* **CHALLENGE**
Lay out the lines below as a numbered list, omitting any blank lines.

* **PROVIDED RECORDS**
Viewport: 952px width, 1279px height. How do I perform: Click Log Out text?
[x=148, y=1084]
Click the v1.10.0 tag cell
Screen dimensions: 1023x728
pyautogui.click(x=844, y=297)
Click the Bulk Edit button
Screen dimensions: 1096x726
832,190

* **COMPLETE RESPONSE**
1. Viewport: 952px width, 1279px height. How do I perform: Click Log Out text?
2. [x=148, y=1084]
3. Click the v1.10.0 tag cell
4. Screen dimensions: 1023x728
5. pyautogui.click(x=844, y=297)
6. Click the Bulk Edit button
7. Screen dimensions: 1096x726
8. 832,190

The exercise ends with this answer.